== READING TEXT
Make the Call for Back Pay Owed — The fight to ensure that every state employee receives the wages owed under the previous union contract is now front and center in the Illinois General Assembly. House Amendment 2 to HB 212, a supplemental appropriation for $140 million to pay back wages owed in six state agencies, is now awaiting action in the House Public Safety Appropriations Committee.
The following state representatives have signed on as cosponsors of this legislation: J. Bradley (chief sponsor), A. Riley, C. Lilly, L. Walsh, L. Chapa Lavia, P. Verschoore, D. Beiser, B. Phelps, F. Hurley, B. Mitchell, K. Dunkin, M. Bost.
If your state representative is not on this list, call him or her right away with this message: “House Amendment 2 to HB 212 will ensure that justice is done for thousands of state employees who have been waiting nearly two years for their negotiated pay increase. I urge you to show your support by signing on as a cosponsor of this important measure.”
You can call toll-free to be connected directly to your state representative via the AFSCME hotline at 888-912-5959.
====
PROBLEM: Duplicate the passage of the back pay text from "Make the Call" to "Dunkin, M. Bost.", keeping every word unchanged. The data is not needed for any of this work.
== COLLECTED DATA
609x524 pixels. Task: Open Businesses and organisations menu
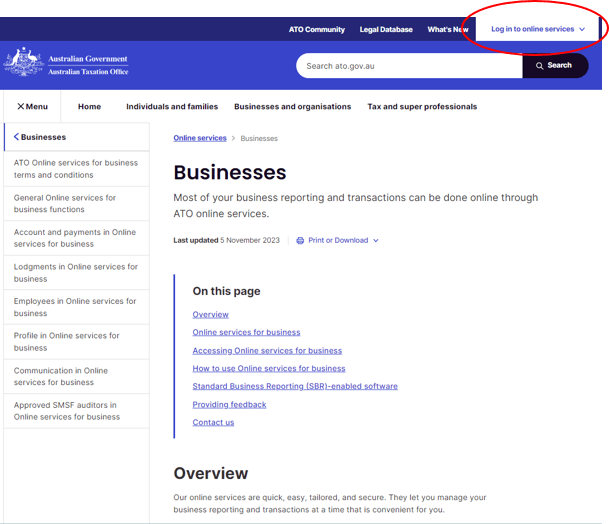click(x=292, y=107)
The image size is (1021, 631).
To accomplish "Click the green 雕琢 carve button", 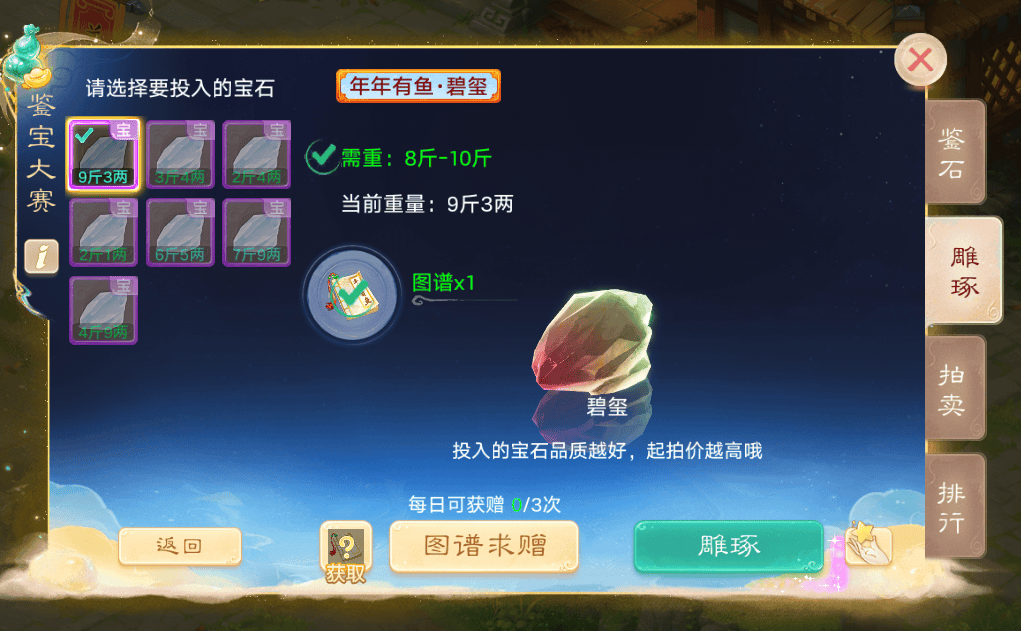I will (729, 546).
====
SOLUTION TO THE PROBLEM:
Make the Call for Back Pay Owed — The fight to ensure that every state employee receives the wages owed under the previous union contract is now front and center in the Illinois General Assembly. House Amendment 2 to HB 212, a supplemental appropriation for $140 million to pay back wages owed in six state agencies, is now awaiting action in the House Public Safety Appropriations Committee.
The following state representatives have signed on as cosponsors of this legislation: J. Bradley (chief sponsor), A. Riley, C. Lilly, L. Walsh, L. Chapa Lavia, P. Verschoore, D. Beiser, B. Phelps, F. Hurley, B. Mitchell, K. Dunkin, M. Bost.